Confusion cloaks my body when I'm struggling with SAD (and it's exactly what it sounds like ssssaaaaddd). I wander around the house in circles, picking up and putting down the same kitchen towel, moving it 3 inches everytime. I walk in a circle around the house, pick up one item, put it away. And then I'm back at the towel, picking it up and moving it just a bit. The towel looks funny where it is but I walk back around the house and see something else that catches my interest or piques bother. And so it goes.
Running errands can be just as bad. Walking down an aisle, I stop at an item on my list, and I'm plagued with doubt.
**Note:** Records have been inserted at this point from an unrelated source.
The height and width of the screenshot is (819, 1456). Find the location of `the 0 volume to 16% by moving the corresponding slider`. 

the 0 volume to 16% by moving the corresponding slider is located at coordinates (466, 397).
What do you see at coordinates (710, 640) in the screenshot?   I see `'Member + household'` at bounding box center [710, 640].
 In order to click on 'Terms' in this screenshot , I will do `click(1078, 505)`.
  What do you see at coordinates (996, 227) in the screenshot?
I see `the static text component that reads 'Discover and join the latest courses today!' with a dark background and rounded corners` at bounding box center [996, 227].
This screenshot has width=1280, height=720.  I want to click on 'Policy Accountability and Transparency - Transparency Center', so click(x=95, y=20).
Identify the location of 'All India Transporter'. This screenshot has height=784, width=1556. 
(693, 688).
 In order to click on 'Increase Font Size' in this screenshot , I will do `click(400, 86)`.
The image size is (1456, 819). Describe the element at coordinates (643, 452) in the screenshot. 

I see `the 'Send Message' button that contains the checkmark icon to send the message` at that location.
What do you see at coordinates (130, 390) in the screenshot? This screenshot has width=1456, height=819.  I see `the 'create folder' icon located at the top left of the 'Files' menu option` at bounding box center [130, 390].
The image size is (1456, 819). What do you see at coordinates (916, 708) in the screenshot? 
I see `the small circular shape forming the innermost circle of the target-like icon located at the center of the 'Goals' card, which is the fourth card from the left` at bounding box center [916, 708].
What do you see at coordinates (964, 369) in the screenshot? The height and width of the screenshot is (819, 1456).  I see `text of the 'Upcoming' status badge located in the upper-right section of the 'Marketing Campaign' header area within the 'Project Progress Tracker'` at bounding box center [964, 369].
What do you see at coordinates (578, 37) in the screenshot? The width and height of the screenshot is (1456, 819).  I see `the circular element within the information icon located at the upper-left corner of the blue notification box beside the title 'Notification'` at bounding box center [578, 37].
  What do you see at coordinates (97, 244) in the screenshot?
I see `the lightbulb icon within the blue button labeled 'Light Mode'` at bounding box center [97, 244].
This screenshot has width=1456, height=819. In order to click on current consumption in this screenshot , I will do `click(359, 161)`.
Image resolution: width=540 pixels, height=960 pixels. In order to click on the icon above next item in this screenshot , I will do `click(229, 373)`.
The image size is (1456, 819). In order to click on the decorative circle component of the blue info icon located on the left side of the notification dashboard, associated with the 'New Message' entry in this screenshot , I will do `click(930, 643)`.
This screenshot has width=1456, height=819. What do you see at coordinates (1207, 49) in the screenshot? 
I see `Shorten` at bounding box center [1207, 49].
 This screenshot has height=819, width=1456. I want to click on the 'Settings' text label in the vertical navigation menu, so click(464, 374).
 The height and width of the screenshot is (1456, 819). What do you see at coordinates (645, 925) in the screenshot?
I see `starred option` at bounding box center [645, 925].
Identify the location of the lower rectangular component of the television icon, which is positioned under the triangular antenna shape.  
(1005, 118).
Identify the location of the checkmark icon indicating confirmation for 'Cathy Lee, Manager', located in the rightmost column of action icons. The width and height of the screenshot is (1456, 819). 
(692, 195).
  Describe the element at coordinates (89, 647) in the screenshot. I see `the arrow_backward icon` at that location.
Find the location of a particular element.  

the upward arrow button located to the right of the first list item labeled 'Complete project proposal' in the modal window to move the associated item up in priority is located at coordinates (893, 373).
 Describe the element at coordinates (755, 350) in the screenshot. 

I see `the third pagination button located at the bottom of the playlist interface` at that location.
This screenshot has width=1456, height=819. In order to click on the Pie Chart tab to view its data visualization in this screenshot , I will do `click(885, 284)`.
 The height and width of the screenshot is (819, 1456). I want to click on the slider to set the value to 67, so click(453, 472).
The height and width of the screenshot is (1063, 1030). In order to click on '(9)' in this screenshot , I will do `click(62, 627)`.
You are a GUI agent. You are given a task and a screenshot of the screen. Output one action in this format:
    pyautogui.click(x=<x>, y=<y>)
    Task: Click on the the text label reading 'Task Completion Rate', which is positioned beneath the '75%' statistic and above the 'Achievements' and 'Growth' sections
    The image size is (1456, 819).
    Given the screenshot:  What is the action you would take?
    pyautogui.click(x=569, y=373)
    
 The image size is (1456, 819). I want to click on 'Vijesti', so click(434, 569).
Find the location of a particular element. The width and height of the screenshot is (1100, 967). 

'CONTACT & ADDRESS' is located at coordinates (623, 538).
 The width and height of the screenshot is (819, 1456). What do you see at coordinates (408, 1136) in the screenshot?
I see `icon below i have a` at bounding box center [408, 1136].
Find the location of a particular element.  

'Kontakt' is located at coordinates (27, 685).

When I'm getting enough sunlight and greeness in my life, I would just pick it up and move on. But the clouds of winter muddy my mind and I stand staring at the pretzels. "Is $2.89 too much to pay on pretzels?" (I've done it many, many times before without thought.) "Would the kids like a different pretzel this time? Why not just get the ones you usually get?" I leave without any pretzels. I glance down the cracker aisle. I don't have the strength and walk on. "They can eat oranges," I think.
Earlier this week I took decisive action and asked my doctor for a low dose of antidepressant. I don't love taking medications. I try to live in a way that I'm healthy enough not to need them. But I realize sometimes I do need them. And so I'll take a little white pill for the next 3 months. I'll order that sun lamp I mean to buy each year and sit by it, soaking in the nourishing light.
Each week, I'll watch out my window in hopes that I will see new green shoots. I'll watch the forecast. I will lace up my running shoes and run in the dark, dark cold morning. I will watch each morning for the soft glowing outline of the eastern mountain peeks.